Tuesday, April 9, 2013

Second Stories

This is our barn. You've seen it before. 


But I'm pretty sure you haven't seen the second floor of our barn. Today's the day.

The second floor of our barn is an adventurous place. It's one of our best kept secrets. It's the place my kids' friends ask to visit about 3 whole seconds after they get here. It's also a little risky. 

Take, for example, our cousin Navalin who visited last summer from Panama. Navalin found a floor board that almost let him step right down to the first floor! It was like a secret trap door that said, "Now you're here, now you're not." Except it only let him fall so far before the floor caught him. Wasn't that a neat experience we gave our cousin?

Anyways, the best part of the second floor of our barn is the journey up. Because the only way up is by climbing this lovely, almost brand new rope:
This rope was purchased probably in the year 1947 or so. It's got a lot of life left!
The rope is hanging in an area that looks kind of like an elevator shaft. But this elevator only goes in one direction and it doesn't carry people. In all honesty, it's a hay shute. Where hay travels down, not up. But these details are trivial. 

The important thing is this is also where we climb up to the second floor. Here is a picture of how it looks once you climb into the hay shute: 


Contrary to what Marcel says, that board is of no help when you climb up the rope.

Here is a picture of my freakishly large hand:

I'm about to hoist myself up. This is a multi-step process, have you. The first step involves putting your boot onto a board that's about shoulder high. The height of this board pretty much guarantees you're going to be oriented horizontally when you first hoist yourself onto the rope. As you can see, I start with my left hand up. 

Sidebar: I'm right handed but do lots of things like a leftie. For example, when crossing my arms across my chest I put my right arm on top of my left arm. And when clasping my hands behind my back, I grab my right hand with my left hand. These symptoms are apparent indicators that I should be a leftie. Or they just prove that I'm screwed up. Which we knew already. Moving on...

I'm currently hanging horizontally on a rope. Sometimes I swing back and forth and bang into the sides of the shute. That can either be fun or make me swear. It all depends on the day. Next I simply hoist myself up the rope, hand over hand, knot by knot, until I can swing my body over to the point where I can get a leg onto the second floor of the barn. It sounds harder than it is.

I'm up! 

First things first, I glance thankfully at the rope that just held my weight and try not to think of the various contortions and shapes my body might make if the rope had snapped while I was hanging horizontally in the middle of a hay shute. 
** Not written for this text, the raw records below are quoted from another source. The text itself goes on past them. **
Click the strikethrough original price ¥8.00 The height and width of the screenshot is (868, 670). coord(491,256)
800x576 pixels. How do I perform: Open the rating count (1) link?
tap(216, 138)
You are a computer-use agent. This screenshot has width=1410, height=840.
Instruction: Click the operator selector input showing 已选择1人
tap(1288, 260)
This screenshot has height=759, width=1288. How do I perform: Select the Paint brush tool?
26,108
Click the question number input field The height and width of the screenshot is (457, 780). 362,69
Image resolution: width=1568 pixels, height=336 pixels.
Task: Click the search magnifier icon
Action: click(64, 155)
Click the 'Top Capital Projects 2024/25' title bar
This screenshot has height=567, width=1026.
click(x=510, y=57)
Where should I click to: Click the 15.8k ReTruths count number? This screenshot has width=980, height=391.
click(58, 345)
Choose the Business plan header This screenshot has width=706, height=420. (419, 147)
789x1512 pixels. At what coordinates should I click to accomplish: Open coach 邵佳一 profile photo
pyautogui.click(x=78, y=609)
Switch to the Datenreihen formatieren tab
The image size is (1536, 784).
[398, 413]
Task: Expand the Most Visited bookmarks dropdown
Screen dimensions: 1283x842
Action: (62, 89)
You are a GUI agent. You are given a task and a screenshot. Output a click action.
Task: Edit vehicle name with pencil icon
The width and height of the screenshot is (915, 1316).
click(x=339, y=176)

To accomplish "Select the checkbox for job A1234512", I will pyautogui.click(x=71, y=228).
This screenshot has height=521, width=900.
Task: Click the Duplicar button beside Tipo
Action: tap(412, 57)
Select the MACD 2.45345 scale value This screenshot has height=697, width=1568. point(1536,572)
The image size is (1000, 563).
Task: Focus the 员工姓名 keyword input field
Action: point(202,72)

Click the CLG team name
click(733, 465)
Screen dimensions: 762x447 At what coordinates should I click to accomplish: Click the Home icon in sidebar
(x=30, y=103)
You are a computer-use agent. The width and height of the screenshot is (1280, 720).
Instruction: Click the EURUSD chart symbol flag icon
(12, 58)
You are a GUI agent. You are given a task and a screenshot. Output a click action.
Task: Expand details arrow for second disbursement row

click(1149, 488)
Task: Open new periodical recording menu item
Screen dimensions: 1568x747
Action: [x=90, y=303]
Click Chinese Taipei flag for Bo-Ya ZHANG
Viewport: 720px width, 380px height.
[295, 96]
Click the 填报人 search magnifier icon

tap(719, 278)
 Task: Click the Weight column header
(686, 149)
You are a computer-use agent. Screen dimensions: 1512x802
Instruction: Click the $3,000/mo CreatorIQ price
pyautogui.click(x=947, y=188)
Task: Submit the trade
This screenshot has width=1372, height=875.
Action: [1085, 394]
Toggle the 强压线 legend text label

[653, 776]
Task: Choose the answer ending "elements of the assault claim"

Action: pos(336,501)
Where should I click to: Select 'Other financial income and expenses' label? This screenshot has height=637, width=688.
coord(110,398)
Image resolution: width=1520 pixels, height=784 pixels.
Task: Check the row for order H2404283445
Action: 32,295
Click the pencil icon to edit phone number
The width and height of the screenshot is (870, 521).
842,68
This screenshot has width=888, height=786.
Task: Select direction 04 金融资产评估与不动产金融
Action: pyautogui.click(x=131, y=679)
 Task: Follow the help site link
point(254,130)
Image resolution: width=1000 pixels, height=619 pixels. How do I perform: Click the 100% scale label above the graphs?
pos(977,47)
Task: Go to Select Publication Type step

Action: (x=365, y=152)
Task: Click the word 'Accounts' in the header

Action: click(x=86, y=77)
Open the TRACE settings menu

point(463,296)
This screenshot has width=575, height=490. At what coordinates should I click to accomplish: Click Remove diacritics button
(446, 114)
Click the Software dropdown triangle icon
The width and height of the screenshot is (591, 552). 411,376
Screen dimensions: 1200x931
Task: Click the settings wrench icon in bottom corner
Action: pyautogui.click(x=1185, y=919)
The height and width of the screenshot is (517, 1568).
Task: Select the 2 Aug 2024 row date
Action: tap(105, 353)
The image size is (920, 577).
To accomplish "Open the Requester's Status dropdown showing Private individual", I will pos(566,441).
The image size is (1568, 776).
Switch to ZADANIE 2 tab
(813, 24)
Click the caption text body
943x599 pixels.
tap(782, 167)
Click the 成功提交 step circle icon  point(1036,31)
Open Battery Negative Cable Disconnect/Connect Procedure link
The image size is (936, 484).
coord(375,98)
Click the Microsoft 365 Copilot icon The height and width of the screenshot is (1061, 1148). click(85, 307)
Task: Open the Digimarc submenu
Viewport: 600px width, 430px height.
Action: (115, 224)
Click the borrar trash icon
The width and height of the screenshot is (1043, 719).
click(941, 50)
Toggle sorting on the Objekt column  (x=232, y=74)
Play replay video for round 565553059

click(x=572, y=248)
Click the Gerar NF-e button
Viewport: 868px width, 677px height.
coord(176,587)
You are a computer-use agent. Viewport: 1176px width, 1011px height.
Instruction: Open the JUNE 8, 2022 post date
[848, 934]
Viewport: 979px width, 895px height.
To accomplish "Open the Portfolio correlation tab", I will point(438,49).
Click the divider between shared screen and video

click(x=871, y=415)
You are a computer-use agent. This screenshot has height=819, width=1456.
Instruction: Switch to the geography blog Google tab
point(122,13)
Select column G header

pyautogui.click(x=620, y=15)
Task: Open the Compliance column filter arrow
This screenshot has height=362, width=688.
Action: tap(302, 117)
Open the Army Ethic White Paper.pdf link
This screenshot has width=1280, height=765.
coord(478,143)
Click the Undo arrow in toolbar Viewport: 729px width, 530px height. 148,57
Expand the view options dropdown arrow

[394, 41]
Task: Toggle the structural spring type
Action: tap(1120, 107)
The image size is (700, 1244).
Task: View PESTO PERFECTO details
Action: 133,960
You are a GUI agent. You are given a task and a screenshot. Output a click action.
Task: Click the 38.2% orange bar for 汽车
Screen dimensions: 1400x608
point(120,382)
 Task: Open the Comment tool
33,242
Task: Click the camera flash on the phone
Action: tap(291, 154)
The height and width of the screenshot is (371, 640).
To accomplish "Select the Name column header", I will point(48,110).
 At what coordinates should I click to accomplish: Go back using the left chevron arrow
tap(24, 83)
This is the rope I show gratitude to:
Shame on me for ending my previous sentence with a proposition. And shame on me for never dusting the second floor of my barn. Just look at those cobwebs! While looking, please let me know if you see any signs of fray. I haven't noticed any...this rope has a lot of life left!














For some reason, I've never really paid attention to the fact that the rope is tied to this ridiculously small board that someone nailed to that beam probably in 1947. I'll try not to think about that little fact again.

OK, prepare yourself for the true spoils. Look at this beauty:

It's absolutely breathtaking up here. Look how the light shines through the windows and shows off the reddish color of the gorgeous wood. And I love the ladders that are everywhere. They are useful when the barn is chock full of hay and straw.  

I have to say, I really love the golden color of straw. 

Look at the amazing woodwork that my ancestors and probably most of the neighborhood back then were capable of. And that ladder in the middle of the wall.

Sometimes I want to move in up here. Doesn't this door into the oat bin look inviting? I really love that hardware. People pay big bucks for hardware like that. I almost convince myself of turning this into my living quarters pretty much every time I'm up here. Until I step in raccoon poop. Then I think, "Eh, maybe not."

This rope is the newest infatuation of Ana's friends. They want to have a party up here and swing on that rope. Which would be fine if it weren't for those sneaky, cousin-catching, hidden trap doors. Ah, but that latticework. So pretty.  

And these joints, they're just as achy as mine are! Just kidding. My joints don't ache. 

One last look before we go:

I love this place. It's so pretty it melts away the drudgery of stacking hay on a hot sticky summer day.

Going down?

Grab the rope, step onto that small rim of boards and let yourself down.  

I really do love this unconventional life.